[TEXT EXCERPT]
━━━━━━━━━━

Other Free Encyclopedias » Famous Sports Stars » Baseball » Billy Martin Biography - "belli," But Tough, New York Yankee, Chronology, The Hard Years, Career Changes - SELECTED WRITINGS BY MARTIN:

Billy Martin - Career Changes

fowler twins yankees manager

Winding down as a player, Martin began scouting for the Twins in 1961 and held that position for three quiet years. He had remarried in 1959 and had a son, Billy Joseph. In 1965 he accepted a job as third-base coach for the Twins, where he remained until the beginning of the 1968 season. Then he was sent to manage the Denver Bears, the Twins' top farm club. After a successful season there, he was offered the job as manager of the Minnesota Twins.

Martin brought the team to first place, from seventh the previous year. However, Howard Fox, the Twins' road secretary and an old enemy of Martin's, wanted Martin out. The Twins fired him, but the Detroit Tigers hired him for the 1971 season. Martin came on board, bringing with him his right-hand man, pitching coach and friend, Art Fowler, whom he had met with the Bears in 1968. The two worked wonders with the Detroit team, bringing it up to second place from fourth.

The next year, the Tigers came in first place, even though they lost the playoffs to Oakland. By 1973, however, Martin wanted to trade some aging Detroit players for new blood, but the general manager remained loyal to his longtime players. The team slipped to third place, and Martin, blamed for the downfall, was let go.

One week after Detroit fired him, the Texas Rangers hired Martin as manager. The team did poorly during the first season but in 1974 moved up to second place. By 1975, however, a new owner would not renew Martin's contract giving him control over hiring players. The owner then fired Martin when the team's ranking dropped.

Awards and Accomplishments

1952 Yankees won World Series
1953 Yankees won World Series; named Most Valuable Player in World Series
1956 Yankees won World Series; named to All-Star team
1974 Named Manager of the Year in the American League by the Associated Press
1976 As manager of New York Yankees, won American League pennant
1977-78 As manager of New York Yankees, won American League pennant and World Series

Related Biography: Pitching Coach Art Fowler

John Arthur "Art" Fowler, born July 3, 1922, in Converse, South Carolina, was Billy Martin's pitching coach from the time Martin took over as manager of the Minnesota Twins in 1969 until George Steinbrenner, owner of the New York Yankees, fired Fowler in June 1983. He was rehired briefly during the mid-1980s but was fired again in June 1988, along with Martin.

━━━━━━━━━━

[ENTRIES]
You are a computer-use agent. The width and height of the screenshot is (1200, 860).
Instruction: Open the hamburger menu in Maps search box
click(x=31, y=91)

━━━━━━━━━━

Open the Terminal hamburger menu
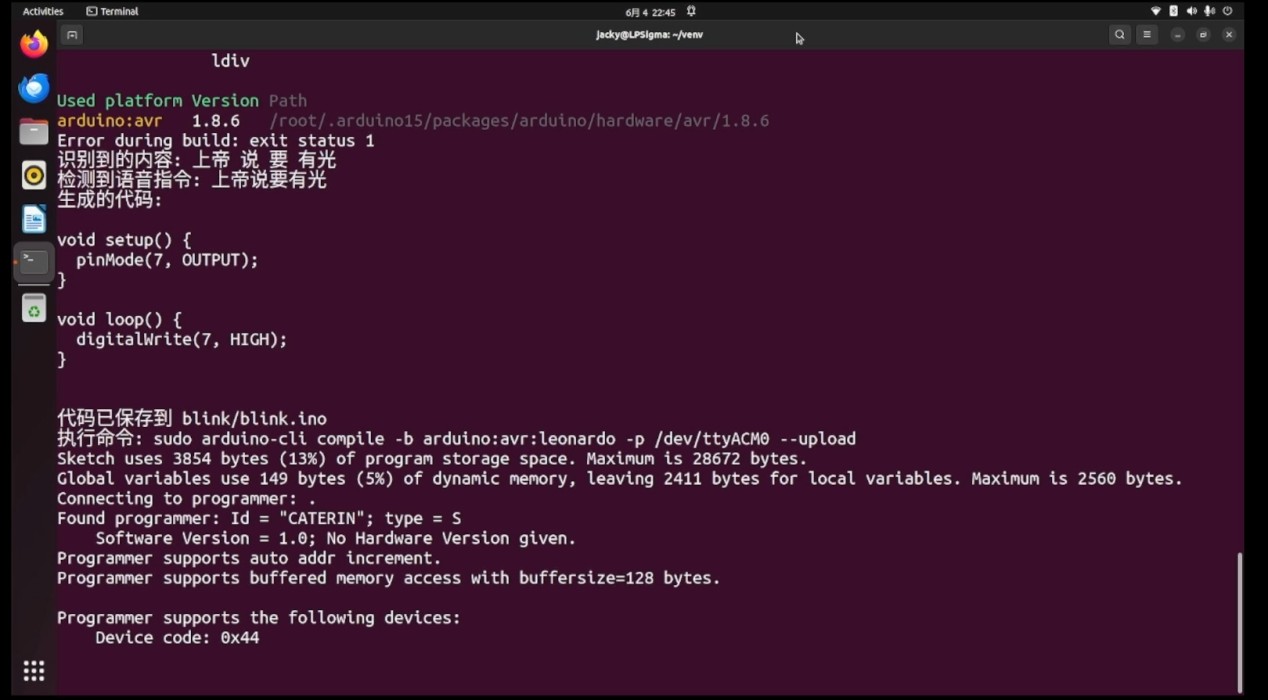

━━━━━━━━━━

[JOB]
Rewrite the Billy Martin biography starting with "Martin brought the" and going on through "place from fourth.", changing "right-hand man" to "trusted aide".

[ANSWER FOR THE TASK]
Martin brought the team to first place, from seventh the previous year. However, Howard Fox, the Twins' road secretary and an old enemy of Martin's, wanted Martin out. The Twins fired him, but the Detroit Tigers hired him for the 1971 season. Martin came on board, bringing with him his trusted aide, pitching coach and friend, Art Fowler, whom he had met with the Bears in 1968. The two worked wonders with the Detroit team, bringing it up to second place from fourth.